Une nouvelle forme d'illettrisme

Jean-Pierre Archambault
 

   Dans leur rapport remis à Thierry Breton en décembre 2006, Maurice Lévy et Jean-Pierre Jouyet soulignent que, dans l'économie de l'immatériel, « l'incapacité à maîtriser les TIC constituera [...] une nouvelle forme d'illettrisme, aussi dommageable que le fait de ne pas savoir lire et écrire ». Tout le monde a encore en mémoire les débats qui, en 2006, ont accompagné la transposition de la directive européenne sur les droits d'auteur et les droits voisins dans la société de l'information (DADVSI). Il y était question d'interopérabilité, de code source, de DRM... Quid des connaissances scientifiques et techniques qui aident à comprendre ce dont il s'agit et à bien mesurer les enjeux et les conséquences des textes adoptés par le Parlement ? Il existe, de toute évidence, un enjeu majeur de culture générale scolaire pour tous les élèves, concernant à la fois leur devenir professionnel, leur vie personnelle, et l'exercice de leur citoyenneté.

L'omniprésence de l'ordinateur

   Les statuts éducatifs de l'informatique sont pluriels et distincts. L'ordinateur enrichit la panoplie des outils pédagogiques dont dispose l'enseignant pour exercer son métier. L'informatique s'immisce dans l'« essence des disciplines » et leur enseignement doit en tenir compte. Cela vaut pour tous les niveaux d'enseignement, et notamment pour les formations techniques et professionnelles, tant les métiers, les processus de travail, les profils, et les qualifications requises ont évolué. L'ordinateur représente l'outil de travail personnel et collectif des enseignants, des élèves, et de la communauté éducative.

   Tous les usages de l'ordinateur contribuent à « dispenser » cette indispensable culture générale informatique de l'« honnête homme du XXIe siècle ». Mais la véritable question est celle de savoir s'il doit y avoir, à un moment donné de la scolarité obligatoire, apprentissages en matière de TIC et d'informatique sous la forme d'une discipline scolaire en tant que telle. Comme c'est le cas pour les mathématiques et le français, tout au long de la scolarité. Depuis une trentaine d'années, pour l'essentiel, deux approches se succèdent, coexistent, suscitent de vifs et intéressants débats. Pour l'une, les apprentissages doivent s'effectuer à travers les usages de l'outil informatique dans les différentes disciplines existantes. Pour l'autre, l'informatique étant partout, elle doit être quelque part en particulier, à un moment donné, sous la forme d'une discipline scolaire à part entière.

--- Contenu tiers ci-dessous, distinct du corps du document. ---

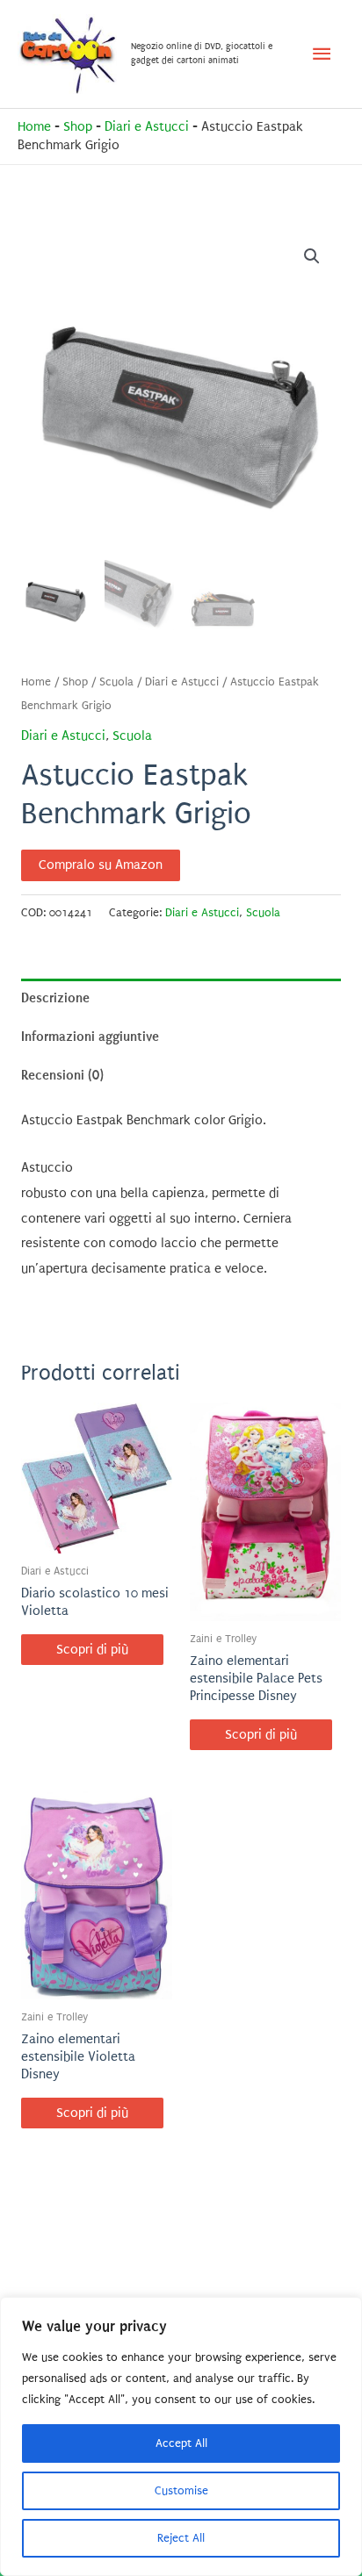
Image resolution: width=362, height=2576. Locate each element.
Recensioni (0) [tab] (62, 1075)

La formation numérique : une priorité urgente

   L'association Enseignement public et informatique (EPI), qui accompagne le développement de l'informatique dans le système éducatif depuis 1971, considère que ces deux approches, loin de s'opposer, s'avèrent complémentaires. Elle milite en faveur d'une matière « informatique et TIC » en tant que telle au lycée, dans le prolongement de la sensibilisation des élèves avec le brevet informatique et internet (B2i) à l'école primaire et au cours de technologie au collège, avec ses programmes, ses enseignants, ses horaires, et son épreuve au baccalauréat. Ainsi, tous les élèves entreraient-ils de plain-pied dans la société de la connaissance, et les entreprises recruteraient-elles les personnels hautement qualifiés dont elles ont besoin.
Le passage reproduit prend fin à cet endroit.